Notes sur un bout de feuille… Jihad : combat spirituel, effort sur le chemin de Dieu. La traduction plus usuelle de « jihad » par « guerre sainte » est moins exacte. Elle ne permet pas de traduire ce verset essentiel du Coran : « Djihad al-aoual djihad an-nafs. » « Le premier combat spirituel est le combat contre soi-même. »
« De nombreux auteurs spirituels, sunnites et shi‘ites, insistant sur le sens même du mot, enseignent que le premier « effort » est la lutte à exercer contre soi-même et ses passions, et contre tout mal moral au sein de la communauté. C’est là « le grand djihad » (al-djihad al-kabir). »

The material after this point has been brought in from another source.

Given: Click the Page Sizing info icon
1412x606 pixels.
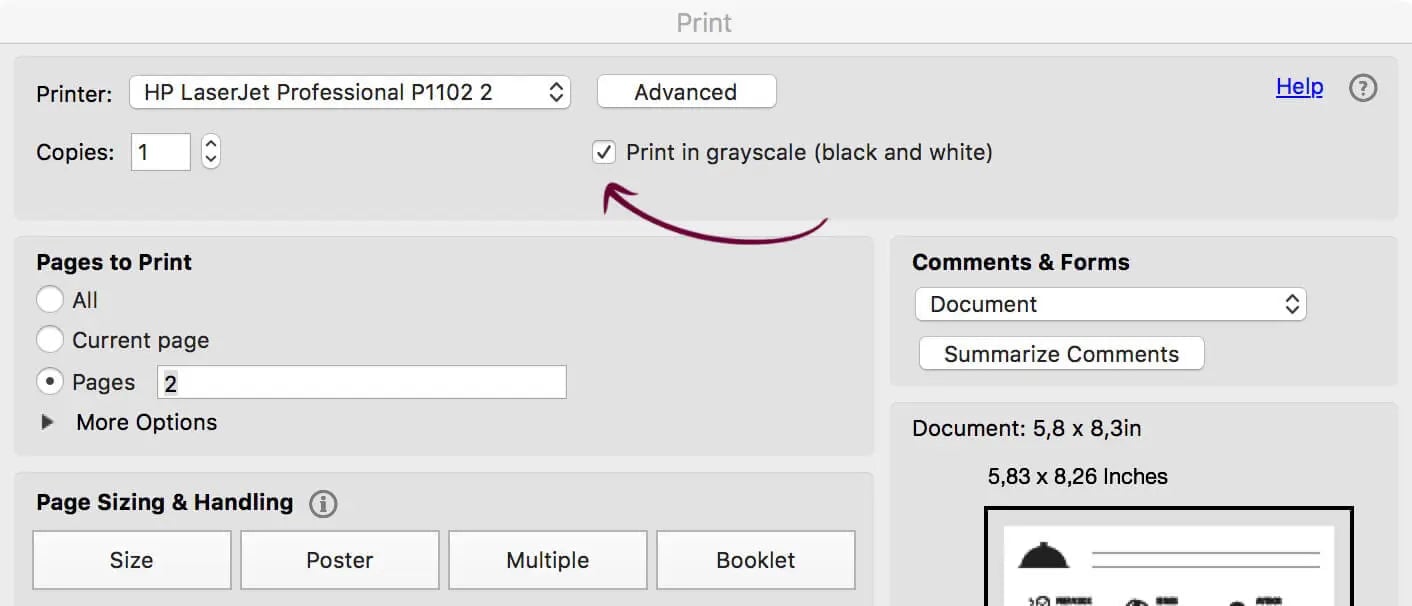Looking at the screenshot, I should click(323, 504).
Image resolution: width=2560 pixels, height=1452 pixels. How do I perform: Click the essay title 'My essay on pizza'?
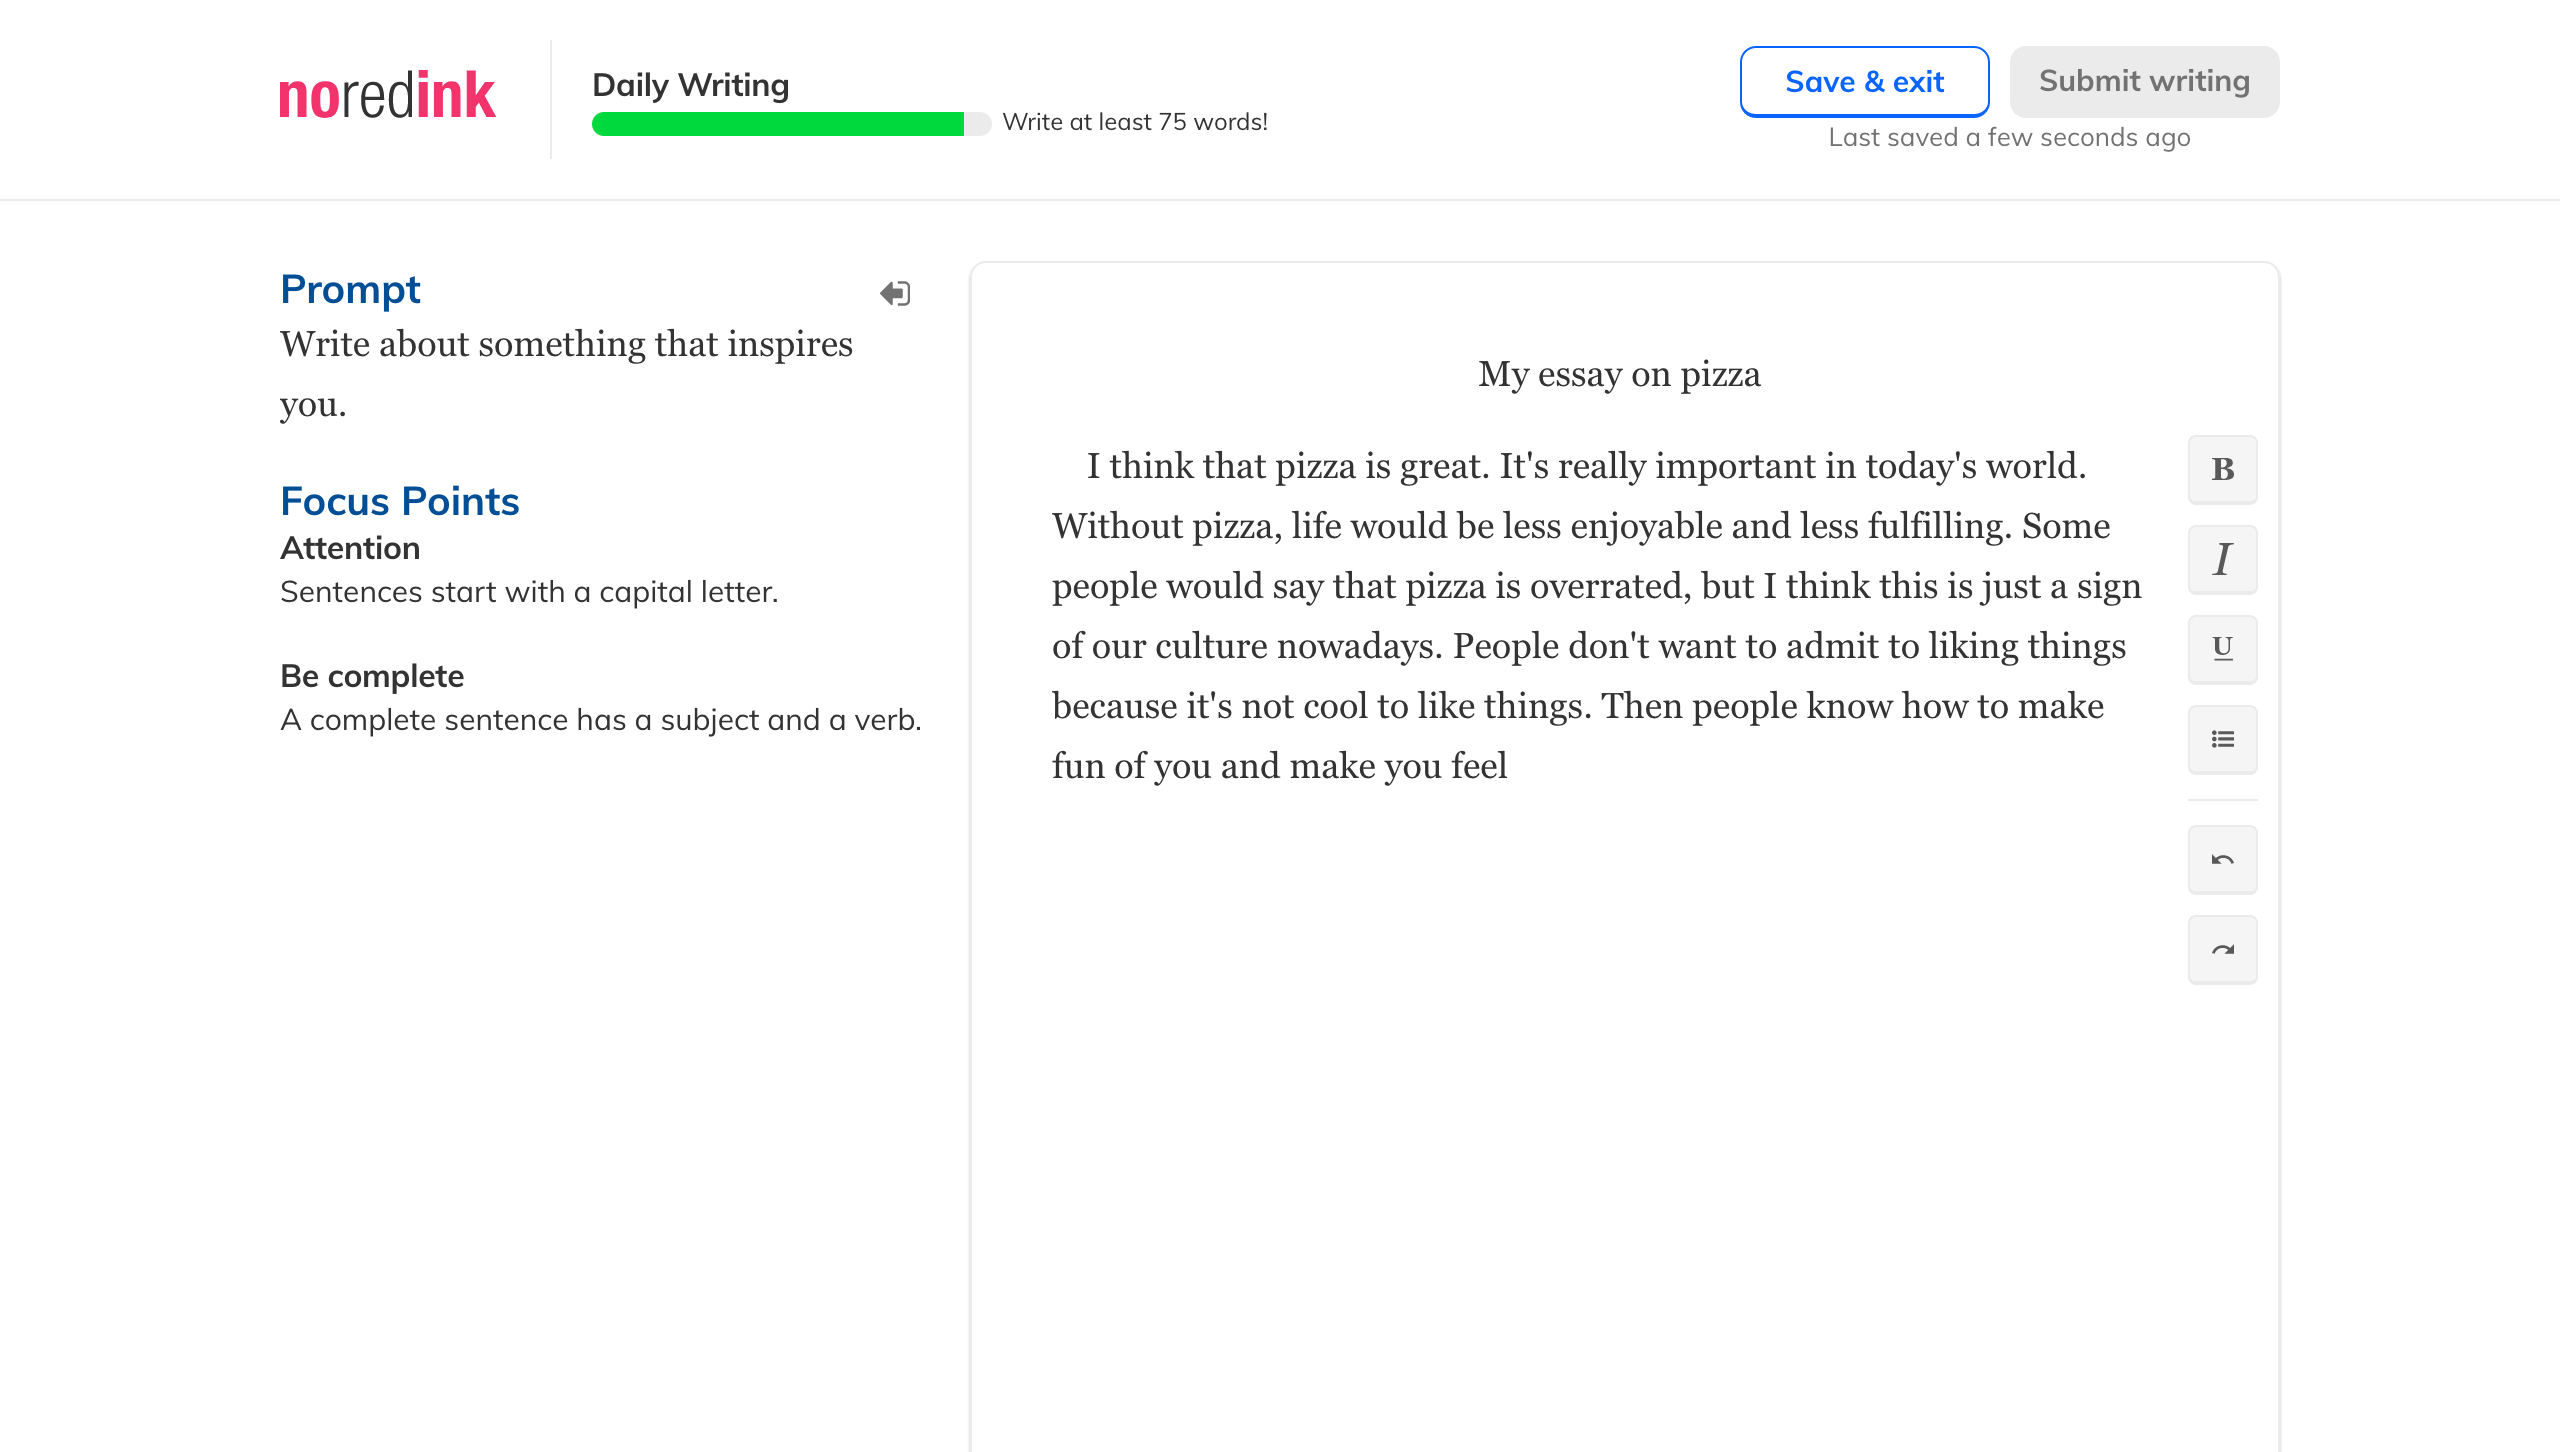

Louis Gardet, Encyclopédie Universalis
« Dans l’islam, le premier combat spirituel, le premier djihad, c’est le combat contre soi-même. C’est bien vu, parce que la nature humaine est à géométrie variable : le « nafs », le soi, doit être contrôlé. Je ne sais pas si je peux dire ça, j’ai peur d’être mal compris, mais tous les jours, je suis en djihad. Ça veut dire que, devant une situation, je vais me dire : « Ça, c’est bien ; ça, c’est pas bien ». Il n’y a aucune imagerie guerrière derrière tout ça. C’est d’abord une idée de maîtrise et de contrôle. »
Akhenaton, dans le livre Marseille, énergies et frustrations de Baptiste Lanaspeze, Éditions Autrement, 2006.
« Les players disent que la vie est une pute. Je suis un guerrier, je la considère comme une lutte. »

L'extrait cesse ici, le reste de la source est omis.